**WHAT YOU WILL DO**
Reproduce exactly the lines of the material beneath, from the line that contains "Given: Open the App Launcher grid icon" to the line that contains "The image size is (1372, 894).", both included, and no other lines.

**EXCERPTED DATA**
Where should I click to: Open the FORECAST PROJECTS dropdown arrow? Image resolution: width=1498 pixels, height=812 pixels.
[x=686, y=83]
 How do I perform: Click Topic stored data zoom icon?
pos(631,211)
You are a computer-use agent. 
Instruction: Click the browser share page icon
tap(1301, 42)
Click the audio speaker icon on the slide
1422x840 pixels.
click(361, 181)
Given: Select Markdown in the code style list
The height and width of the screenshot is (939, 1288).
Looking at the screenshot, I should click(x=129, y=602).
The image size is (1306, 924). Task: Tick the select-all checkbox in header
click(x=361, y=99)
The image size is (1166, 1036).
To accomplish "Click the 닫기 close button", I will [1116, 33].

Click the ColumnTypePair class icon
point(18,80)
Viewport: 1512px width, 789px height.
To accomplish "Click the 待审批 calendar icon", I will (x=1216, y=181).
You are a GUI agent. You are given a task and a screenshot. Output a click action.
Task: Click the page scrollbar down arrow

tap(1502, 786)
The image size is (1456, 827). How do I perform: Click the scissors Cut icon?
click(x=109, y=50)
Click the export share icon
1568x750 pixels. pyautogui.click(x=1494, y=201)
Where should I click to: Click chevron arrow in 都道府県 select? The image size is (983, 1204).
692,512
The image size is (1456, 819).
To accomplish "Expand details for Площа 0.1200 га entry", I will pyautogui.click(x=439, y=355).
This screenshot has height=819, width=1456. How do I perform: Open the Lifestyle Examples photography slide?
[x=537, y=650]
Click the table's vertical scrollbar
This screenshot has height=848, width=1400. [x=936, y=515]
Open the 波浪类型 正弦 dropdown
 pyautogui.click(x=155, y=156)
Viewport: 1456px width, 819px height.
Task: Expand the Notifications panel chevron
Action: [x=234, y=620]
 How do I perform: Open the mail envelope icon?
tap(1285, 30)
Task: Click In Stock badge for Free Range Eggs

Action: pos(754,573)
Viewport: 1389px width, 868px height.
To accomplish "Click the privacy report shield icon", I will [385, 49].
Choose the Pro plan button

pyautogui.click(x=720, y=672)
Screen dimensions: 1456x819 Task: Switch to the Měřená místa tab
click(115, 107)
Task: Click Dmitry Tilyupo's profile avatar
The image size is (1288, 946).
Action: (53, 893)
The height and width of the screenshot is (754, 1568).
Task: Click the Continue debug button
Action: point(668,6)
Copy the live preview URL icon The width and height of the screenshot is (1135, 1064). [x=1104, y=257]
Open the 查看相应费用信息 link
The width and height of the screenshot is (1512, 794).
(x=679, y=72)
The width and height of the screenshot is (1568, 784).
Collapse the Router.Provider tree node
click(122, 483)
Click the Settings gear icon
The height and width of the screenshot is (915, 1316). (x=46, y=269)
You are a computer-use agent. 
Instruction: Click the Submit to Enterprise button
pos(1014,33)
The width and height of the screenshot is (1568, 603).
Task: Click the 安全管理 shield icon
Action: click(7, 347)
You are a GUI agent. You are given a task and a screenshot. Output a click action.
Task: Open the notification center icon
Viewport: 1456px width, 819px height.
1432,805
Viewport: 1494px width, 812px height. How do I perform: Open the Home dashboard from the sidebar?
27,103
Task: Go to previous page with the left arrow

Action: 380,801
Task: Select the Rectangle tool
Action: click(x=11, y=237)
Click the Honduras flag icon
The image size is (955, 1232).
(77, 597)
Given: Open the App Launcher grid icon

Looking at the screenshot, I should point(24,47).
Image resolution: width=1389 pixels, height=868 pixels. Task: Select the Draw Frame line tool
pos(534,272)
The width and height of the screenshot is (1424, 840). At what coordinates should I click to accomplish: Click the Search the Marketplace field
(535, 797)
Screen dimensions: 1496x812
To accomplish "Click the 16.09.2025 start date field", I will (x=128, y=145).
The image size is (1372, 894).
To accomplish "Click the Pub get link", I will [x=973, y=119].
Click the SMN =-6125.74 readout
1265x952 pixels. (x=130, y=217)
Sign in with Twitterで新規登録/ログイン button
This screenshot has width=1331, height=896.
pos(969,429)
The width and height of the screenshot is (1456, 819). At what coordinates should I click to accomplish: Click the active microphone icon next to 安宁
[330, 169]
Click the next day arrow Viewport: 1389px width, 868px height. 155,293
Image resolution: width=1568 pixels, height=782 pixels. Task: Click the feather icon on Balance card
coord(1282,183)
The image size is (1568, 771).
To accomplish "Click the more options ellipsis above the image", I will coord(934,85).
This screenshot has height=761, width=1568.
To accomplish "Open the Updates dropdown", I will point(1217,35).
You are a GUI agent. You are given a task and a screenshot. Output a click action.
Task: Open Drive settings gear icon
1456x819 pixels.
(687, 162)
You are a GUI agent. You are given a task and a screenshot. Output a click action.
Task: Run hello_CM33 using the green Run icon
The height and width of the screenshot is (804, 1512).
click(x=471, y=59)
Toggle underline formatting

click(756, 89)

**EXPECTED OUTPUT**
Given: Open the App Launcher grid icon

Looking at the screenshot, I should point(24,47).
Image resolution: width=1389 pixels, height=868 pixels. Task: Select the Draw Frame line tool
pos(534,272)
The width and height of the screenshot is (1424, 840). At what coordinates should I click to accomplish: Click the Search the Marketplace field
(535, 797)
Screen dimensions: 1496x812
To accomplish "Click the 16.09.2025 start date field", I will (x=128, y=145).
The image size is (1372, 894).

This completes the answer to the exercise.